(Data extracts Opens)

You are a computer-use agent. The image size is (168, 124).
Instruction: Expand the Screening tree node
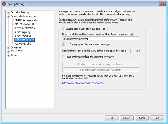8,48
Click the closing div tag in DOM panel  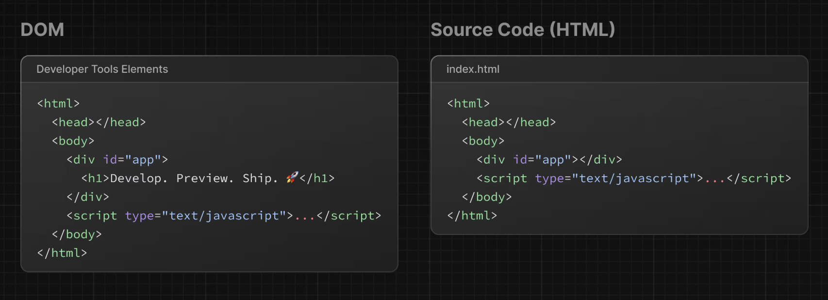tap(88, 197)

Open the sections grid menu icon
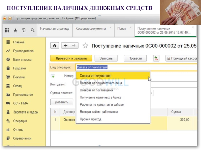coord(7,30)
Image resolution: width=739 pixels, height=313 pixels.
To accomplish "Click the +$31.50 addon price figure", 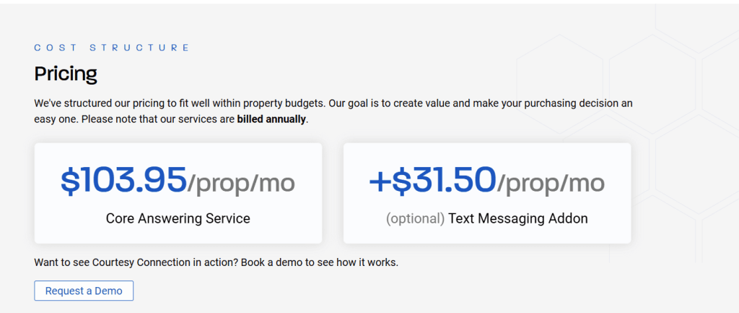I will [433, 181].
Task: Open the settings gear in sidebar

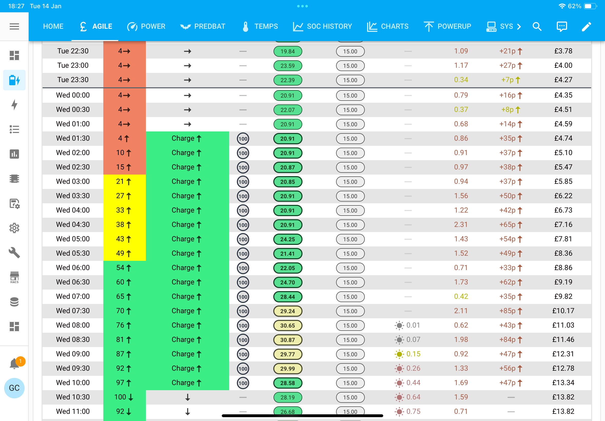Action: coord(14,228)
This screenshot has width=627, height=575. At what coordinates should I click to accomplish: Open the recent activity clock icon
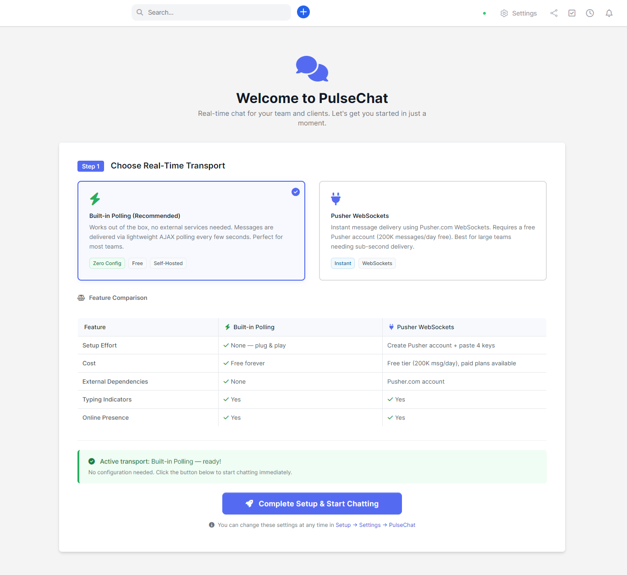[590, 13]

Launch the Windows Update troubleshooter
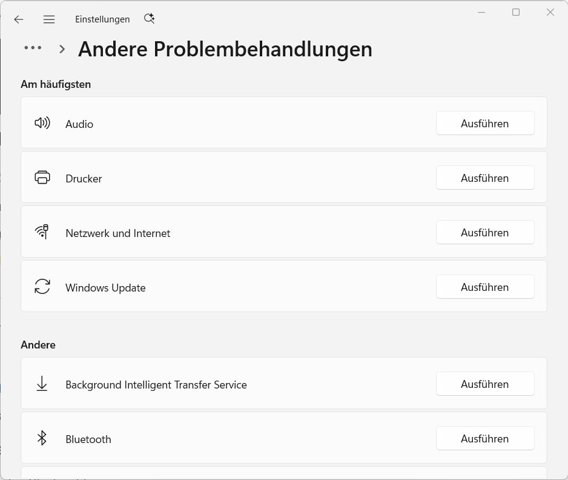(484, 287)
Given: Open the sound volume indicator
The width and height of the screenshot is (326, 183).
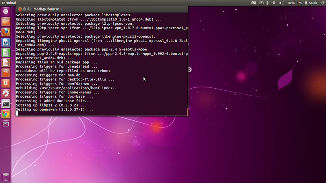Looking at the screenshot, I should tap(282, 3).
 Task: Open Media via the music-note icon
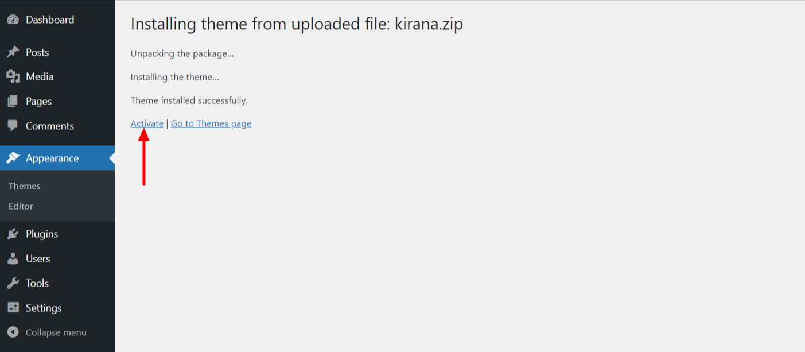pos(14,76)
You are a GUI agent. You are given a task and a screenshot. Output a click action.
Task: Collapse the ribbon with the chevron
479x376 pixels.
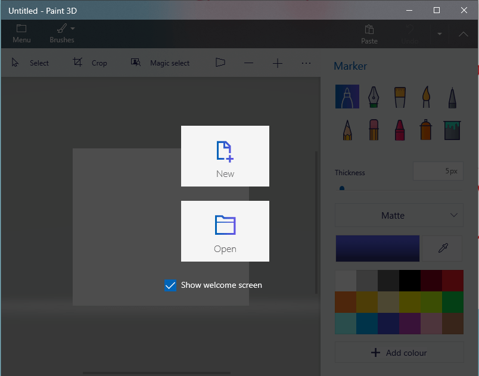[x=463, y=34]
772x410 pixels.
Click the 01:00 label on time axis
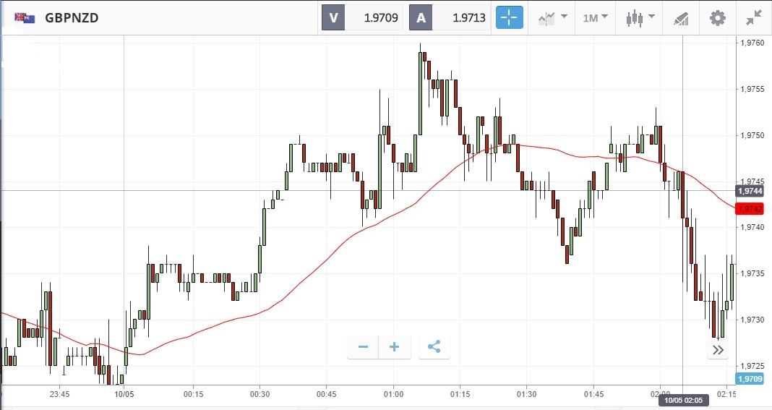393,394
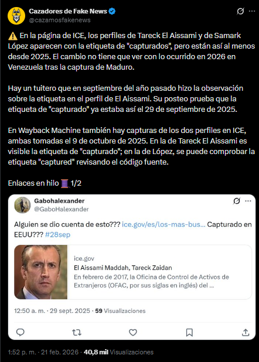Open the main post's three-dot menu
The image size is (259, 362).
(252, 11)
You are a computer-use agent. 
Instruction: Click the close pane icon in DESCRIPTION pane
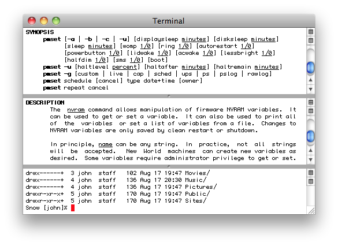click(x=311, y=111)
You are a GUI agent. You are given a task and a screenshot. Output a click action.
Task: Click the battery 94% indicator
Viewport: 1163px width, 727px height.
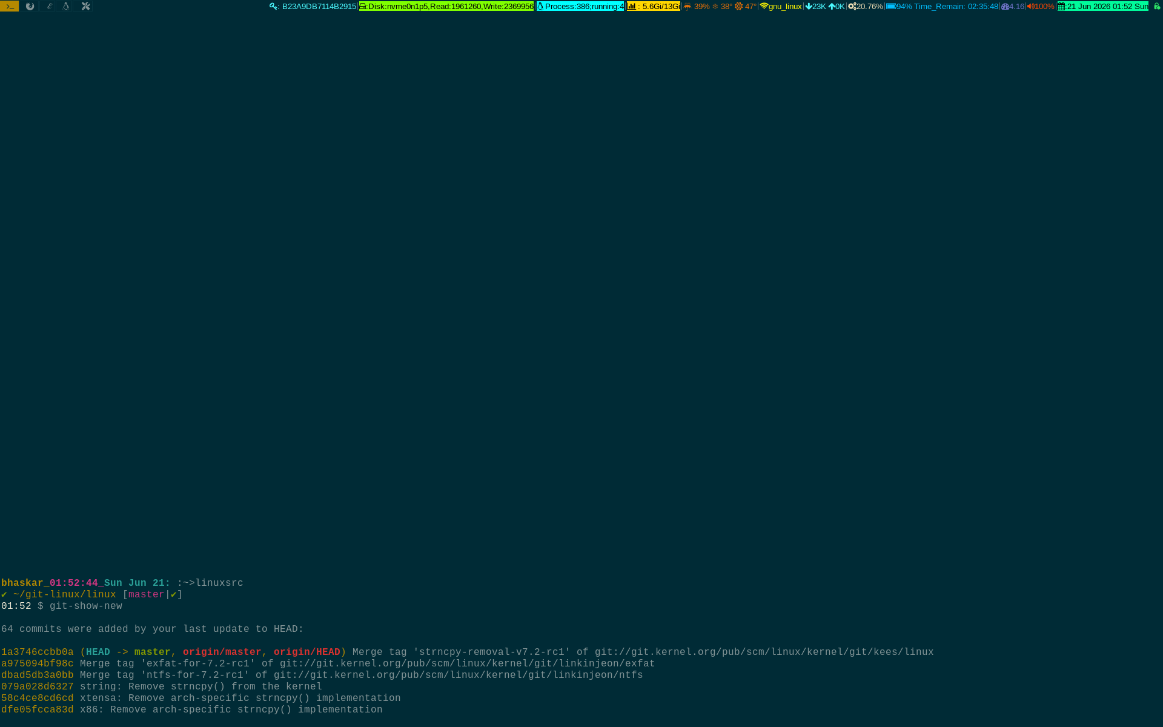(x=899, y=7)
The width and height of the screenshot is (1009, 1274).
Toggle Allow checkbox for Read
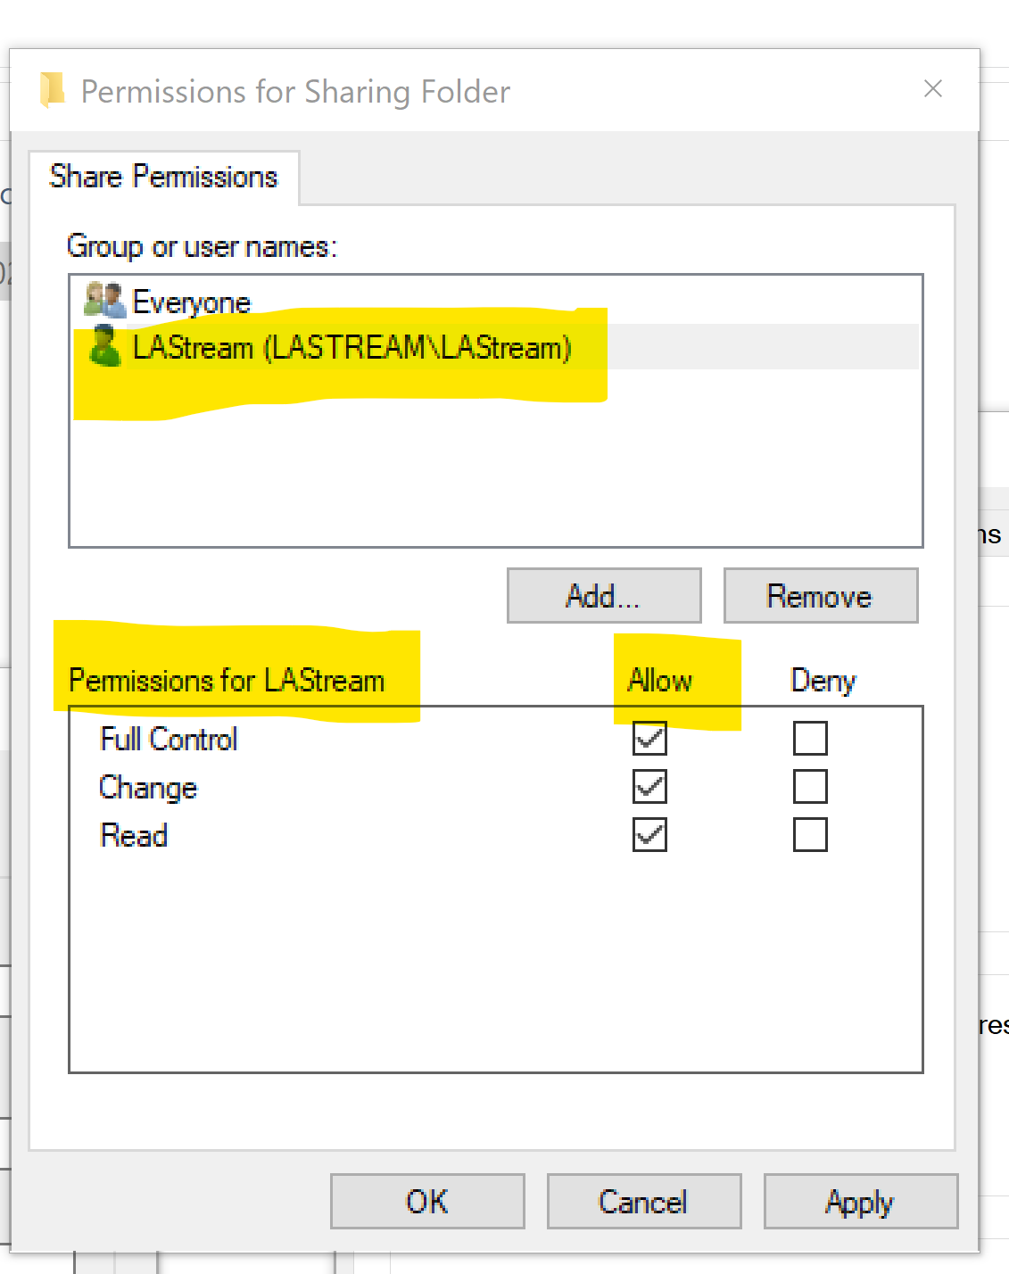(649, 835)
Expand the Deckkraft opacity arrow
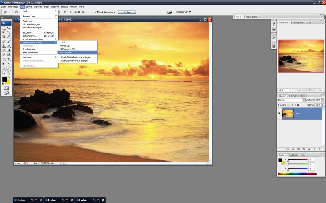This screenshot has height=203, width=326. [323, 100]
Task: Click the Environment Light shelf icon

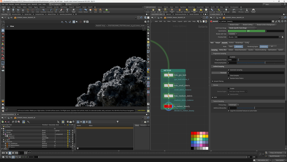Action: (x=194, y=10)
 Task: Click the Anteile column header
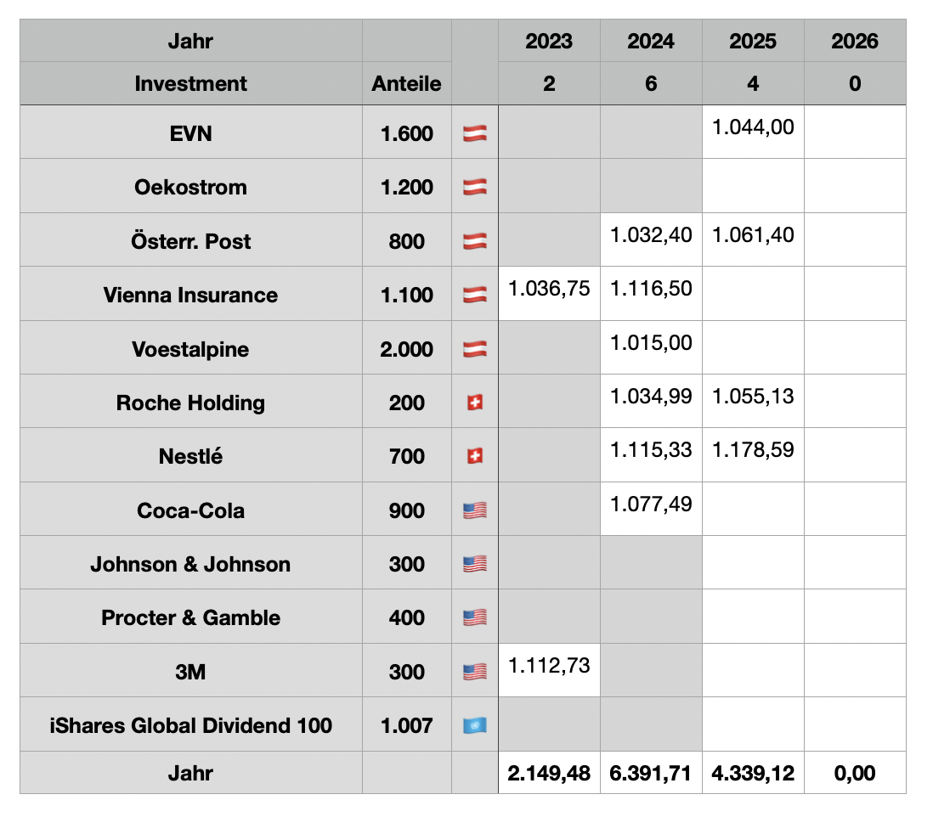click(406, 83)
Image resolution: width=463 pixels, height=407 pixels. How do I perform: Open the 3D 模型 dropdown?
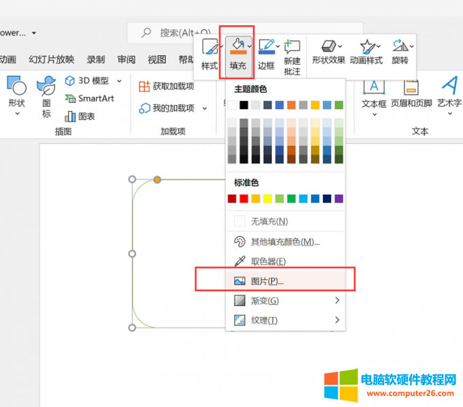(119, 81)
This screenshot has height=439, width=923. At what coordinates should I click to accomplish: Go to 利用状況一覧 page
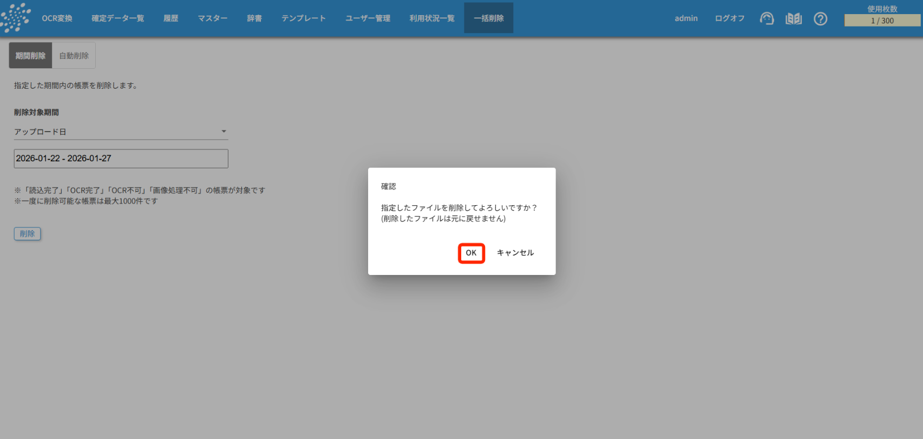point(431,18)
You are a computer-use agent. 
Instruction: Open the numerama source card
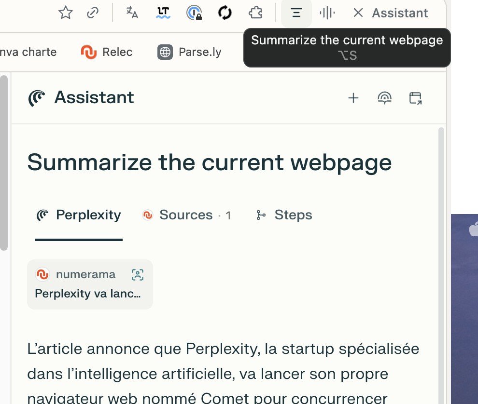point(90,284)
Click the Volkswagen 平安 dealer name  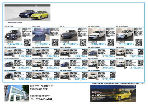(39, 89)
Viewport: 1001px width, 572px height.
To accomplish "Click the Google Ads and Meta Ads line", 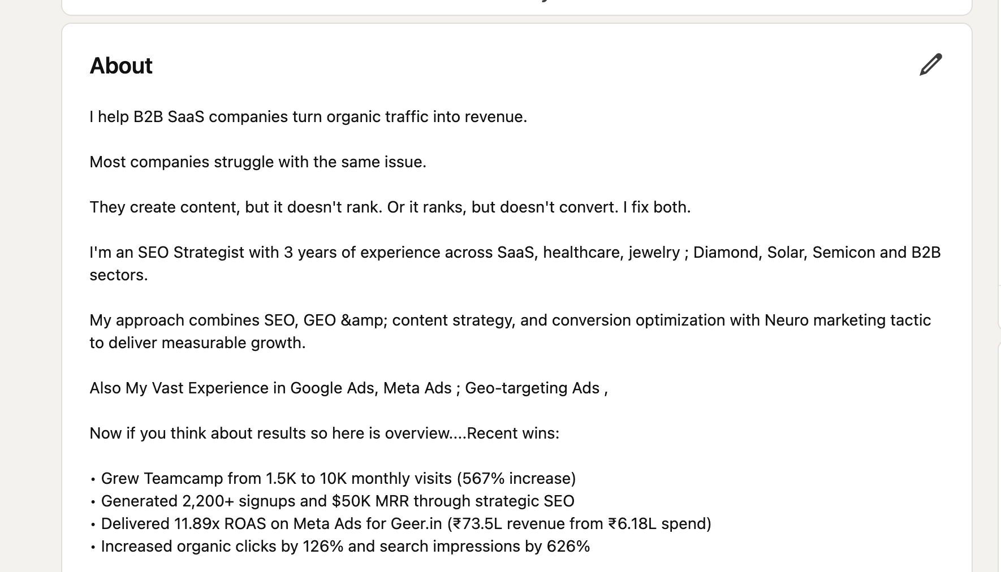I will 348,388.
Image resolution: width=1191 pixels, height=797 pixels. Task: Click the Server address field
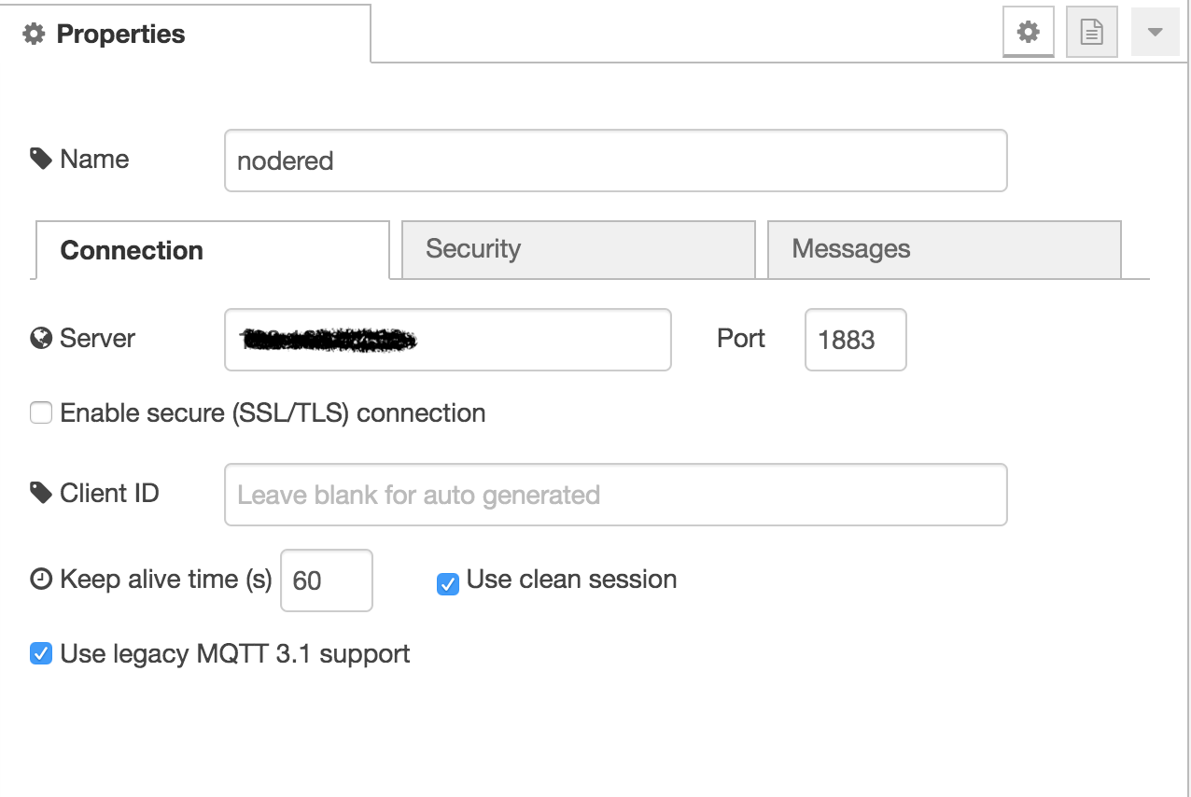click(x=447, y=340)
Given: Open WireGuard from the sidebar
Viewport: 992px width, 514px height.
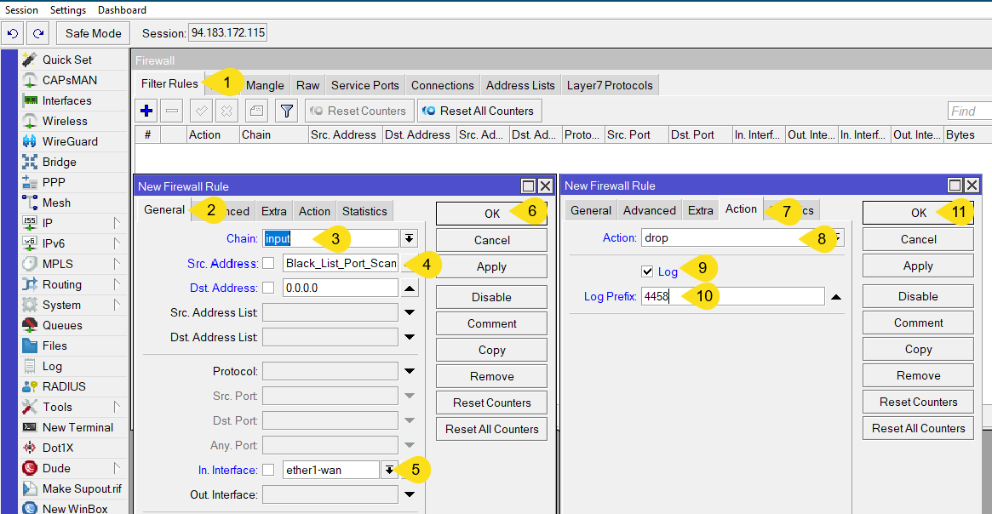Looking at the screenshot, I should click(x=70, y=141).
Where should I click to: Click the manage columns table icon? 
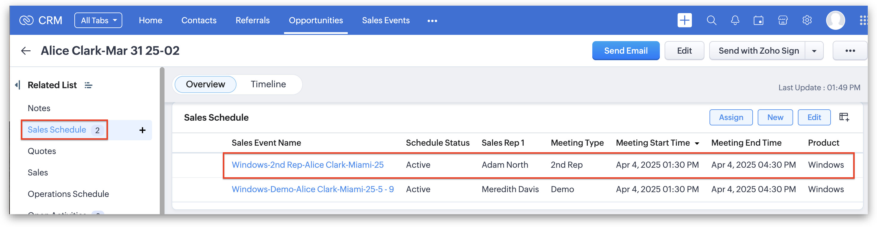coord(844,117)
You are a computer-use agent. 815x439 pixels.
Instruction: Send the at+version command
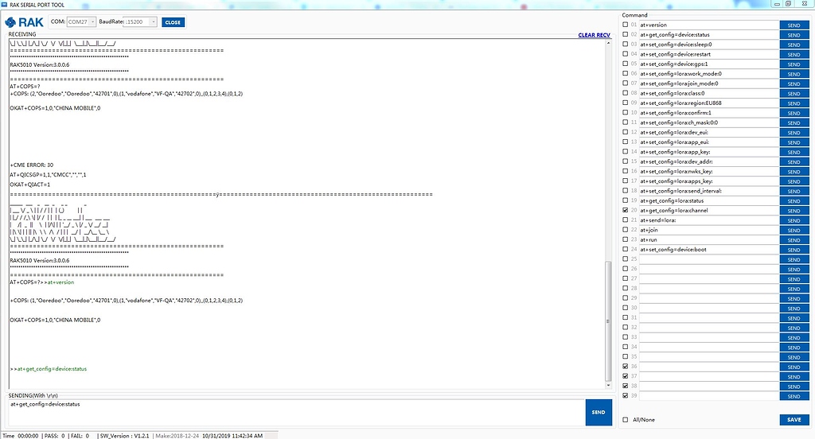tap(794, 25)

(Data extracts Closes)

> **Brief**
Would you please give the number of lines in this material containing the string "indicator", with no further text?

> **Exercise output**
2